Memory Sharing Shares memory and resources with other threads in the same process. Has its own memory space and resources.
Communication Easier and faster, as threads share the same address space. More complex, requires Inter-Process Communication (IPC) mechanisms.
Overhead Lower, as threads are lightweight. Higher, as processes are heavier.
Context Switching Faster, as it involves switching within the same process. Slower, as it involves switching between different processes.
Dependency Threads within the same process are dependent on each other. Processes are independent of each other.
Crash Impact If a thread crashes, it may affect the entire process. If a process crashes, it does not affect other processes.
Examples A web browser with multiple tabs (each tab is a thread). Running multiple instances of a web browser (each instance is a process).

Race Condition

In a multi-threaded environment, threads often share resources such as variables, data structures, or files. When multiple threads try to read and write to these shared resources without proper synchronization, a race condition can occur. The threads “race” to access the resource, and the final state of the resource depends on the timing of their execution, which can vary each time the program runs.
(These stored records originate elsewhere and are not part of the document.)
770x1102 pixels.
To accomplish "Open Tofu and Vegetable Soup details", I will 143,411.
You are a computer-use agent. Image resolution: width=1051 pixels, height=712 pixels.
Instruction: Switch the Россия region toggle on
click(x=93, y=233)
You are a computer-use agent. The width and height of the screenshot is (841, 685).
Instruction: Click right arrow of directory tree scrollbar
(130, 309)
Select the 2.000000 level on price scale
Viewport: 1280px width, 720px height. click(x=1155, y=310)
Example of a Race Condition in Java

public class BankAccount {
    private int balance = 0; // Shared balance variable
    
    public void deposit(int amount) {
        int newBalance = balance + amount; // Step 1: Read balance
        balance = newBalance;              // Step 2: Update balance
    }

    public int getBalance() {
        return balance;
    }

    public static void main(String[] args) {
        BankAccount account = new BankAccount();
        
        Thread person1 = new Thread(() -> {
            for (int i = 0; i < 1000; i++) {
                account.deposit(1); // Each deposit increases balance by 1
            }
        });

        Thread person2 = new Thread(() -> {
            for (int i = 0; i < 1000; i++) {
                account.deposit(1);
            }
        });
        
        person1.start();
        person2.start();
        
        try {
            person1.join();
            person2.join();
        } catch (InterruptedException e) {
            e.printStackTrace();
        }
        
        System.out.println("Final Account Balance: " + account.getBalance());
    }
}

In this example, we simulate a race condition with two threads (person1 and person2) that deposit money into a shared bank account. Each thread deposits 1 unit of money 1000 times, so we expect the final balance to be 2000. However, due to the lack of synchronization, the deposit() method allows both threads to read and write to balance simultaneously, leading to incorrect final results on a few instances.

Why It’s a Race Condition

  1. The deposit() method is not synchronized, so both threads can read the balance variable at the same time.
  2. If both threads read the balance simultaneously, they may calculate and write back the same newBalance, resulting in missed increments and an incorrect final balance.

Solution: Synchronize Access to balance

To fix this, we can add synchronization to ensure that only one thread can execute the deposit() method at a time, making the updates to balance thread-safe.

This can be done by adding synchronized to the deposit() method, or by using a ReentrantLock to control access to the shared resource, or by using atomic operations like AtomicInteger.

Locks - Mutex and Critical Section

Mutex (Mutual Exclusion):

Critical Section:

Example in Java:

public class BankAccount {
    private int balance = 0;
    private final Object lock = new Object(); // Mutex

    public void deposit(int amount) {
        synchronized (lock) { // Critical section
            balance += amount;
        }
    }

    public int getBalance() {
        return balance;
    }
}

In this example, the synchronized block ensures that only one thread can execute the deposit method at a time, protecting the critical section and preventing race conditions.